Written task
Render the part of the rows that opens with the line containing "Where should I click to: Click the key" and runs to the end of the rows as a Markdown table with the columns No. and Text. Number each line under No., put the line itself under Text, skip blank lines, and leave the pictures out.

The records

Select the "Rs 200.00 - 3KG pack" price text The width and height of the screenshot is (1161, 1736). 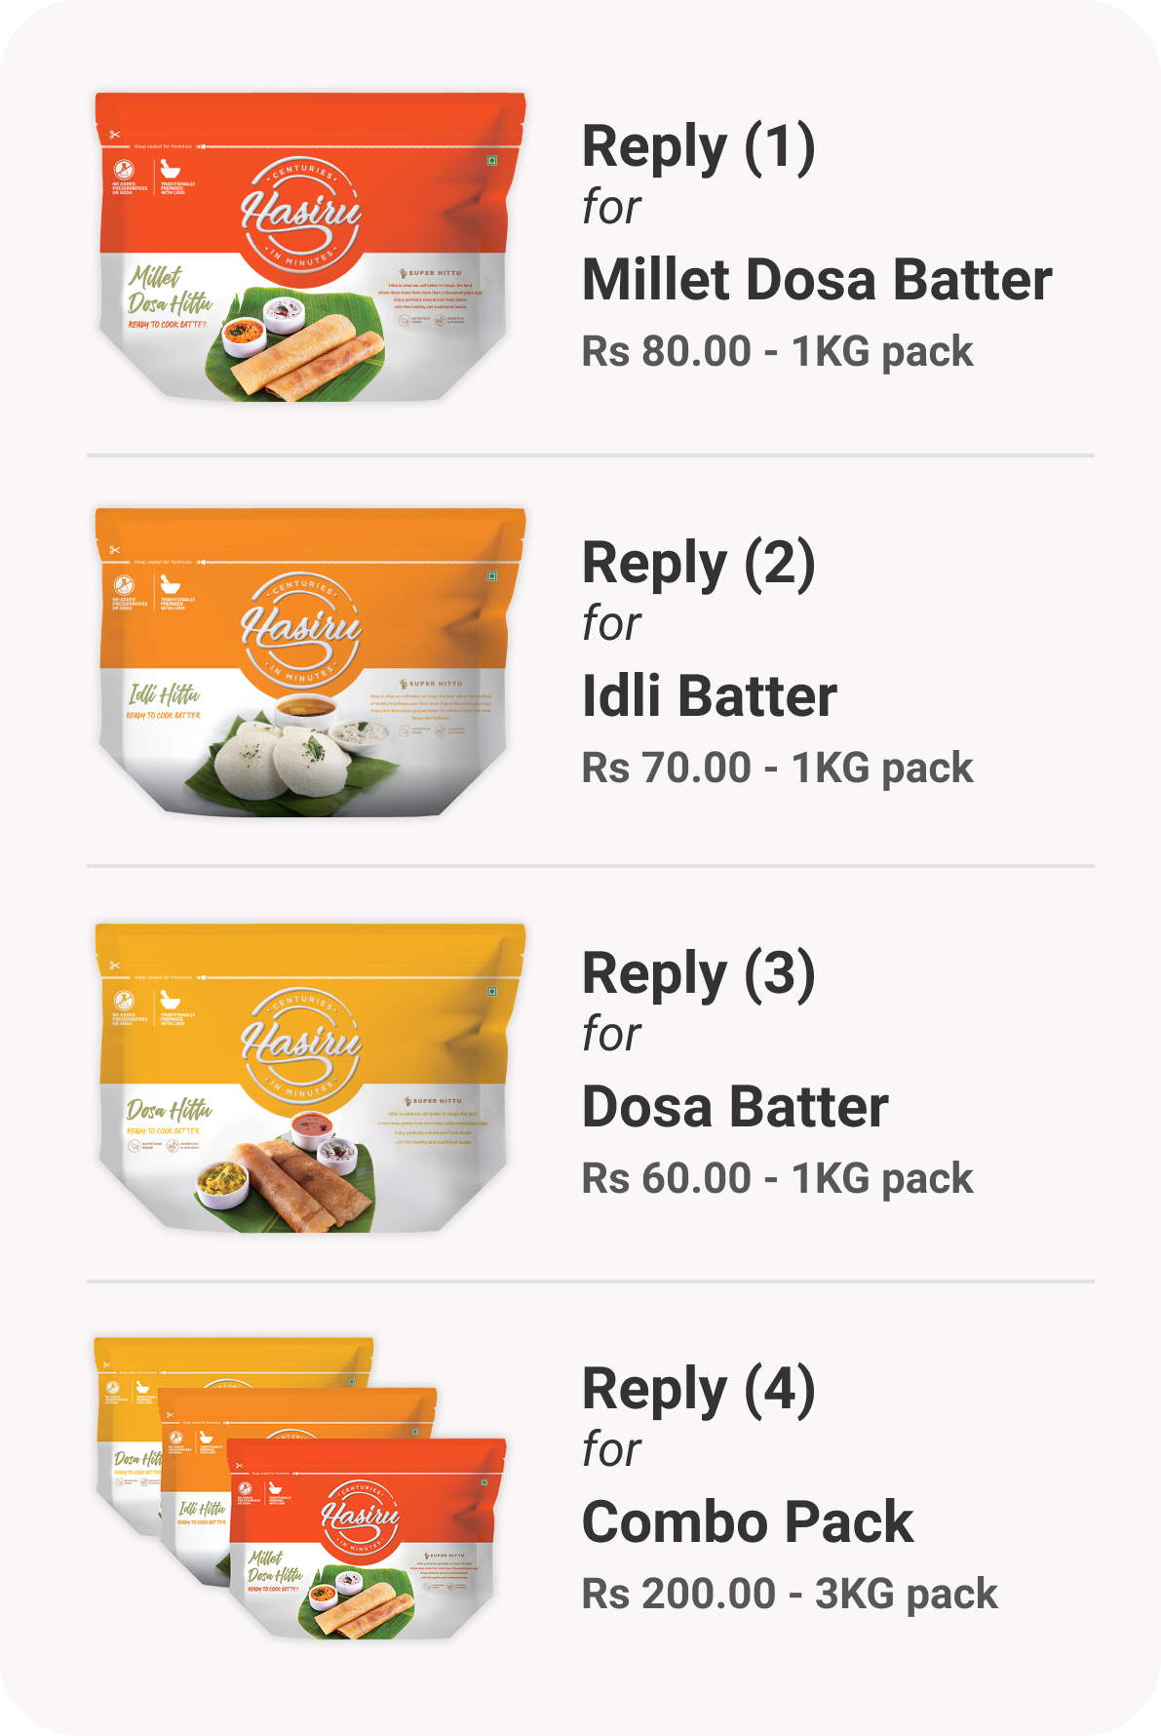tap(790, 1594)
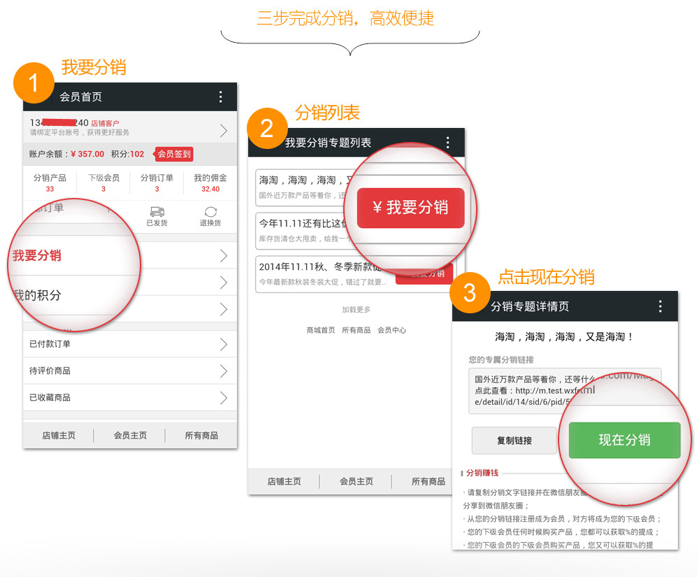This screenshot has height=577, width=699.
Task: Open the chevron on the 待评价商品 row
Action: tap(224, 371)
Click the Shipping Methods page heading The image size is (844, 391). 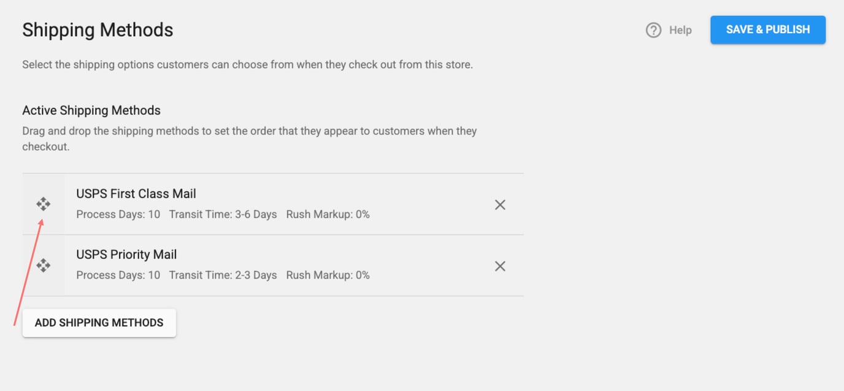[x=98, y=30]
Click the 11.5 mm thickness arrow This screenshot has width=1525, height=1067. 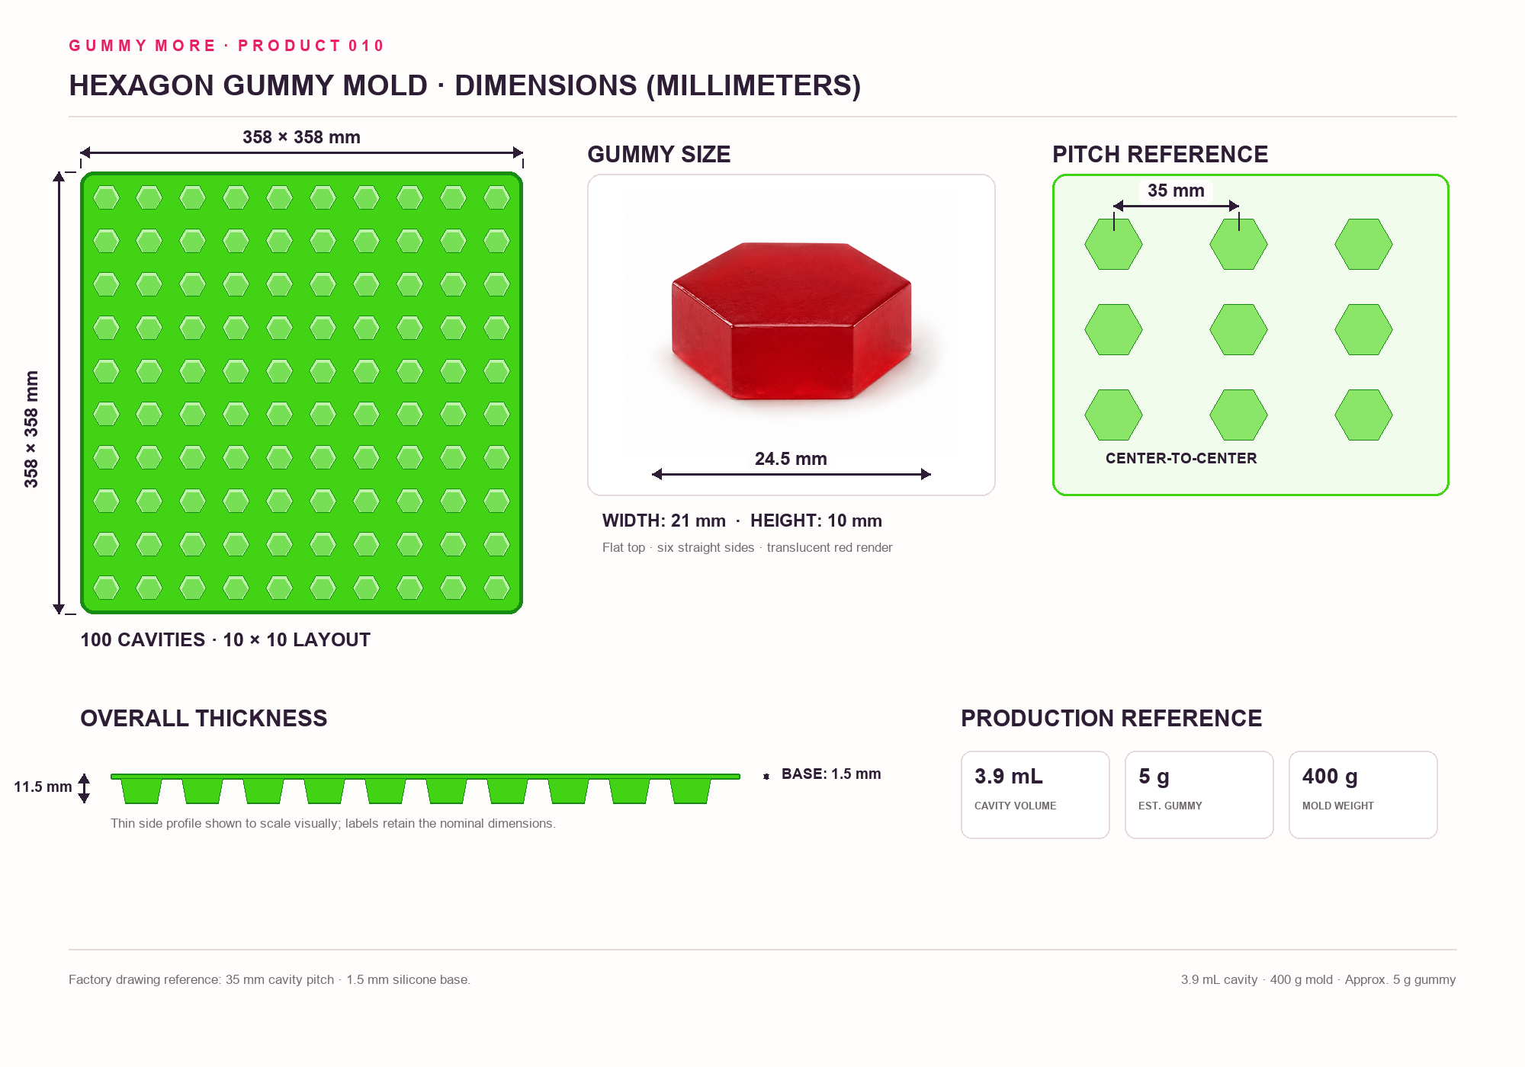click(84, 788)
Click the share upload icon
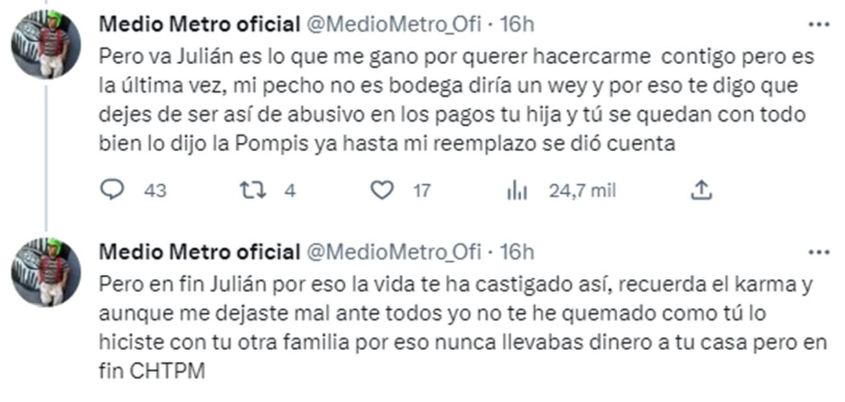Screen dimensions: 845x402 tap(702, 190)
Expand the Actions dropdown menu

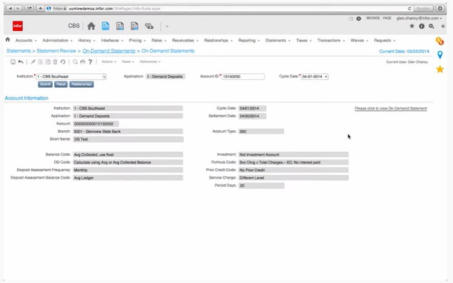[108, 62]
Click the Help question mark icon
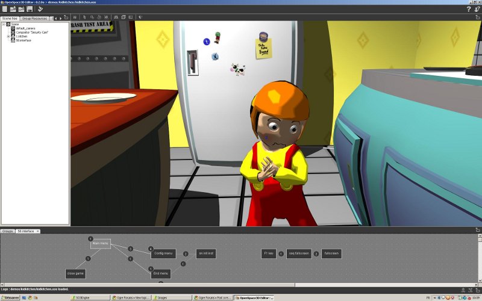The width and height of the screenshot is (482, 301). click(x=469, y=9)
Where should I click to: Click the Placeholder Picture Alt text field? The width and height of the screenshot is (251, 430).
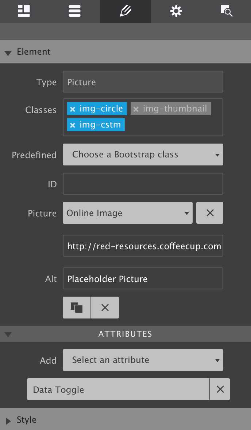pos(143,278)
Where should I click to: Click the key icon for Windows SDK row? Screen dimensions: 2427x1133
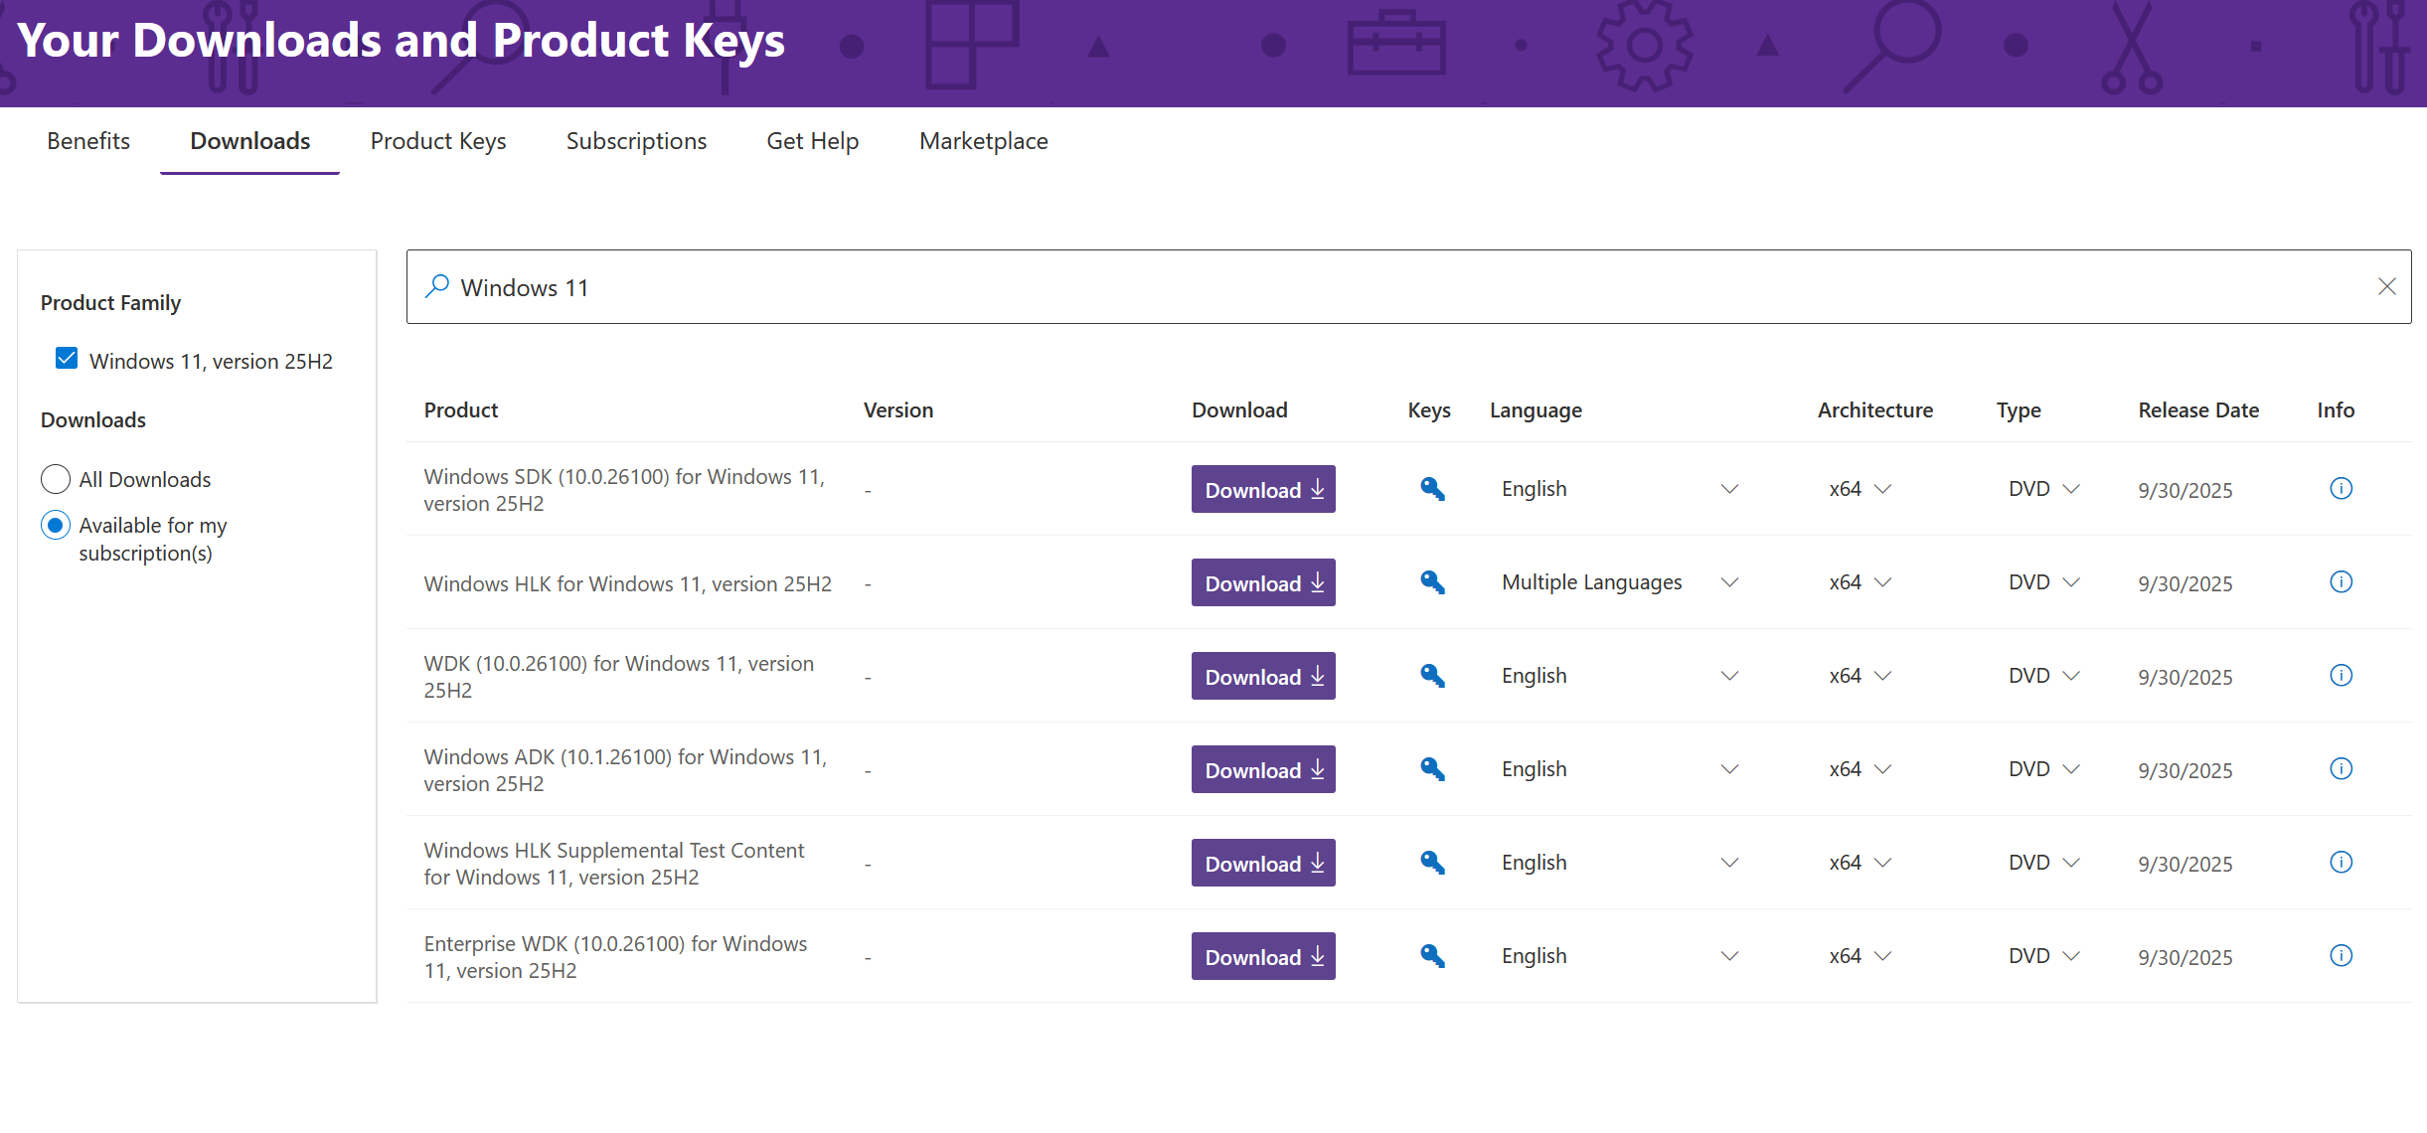1431,489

Exercise solution
| No. | Text |
|---|---|
| 1 | Where should I click to: Click the key icon for Windows SDK row? Screen dimensions: 2427x1133 |
| 2 | 1431,489 |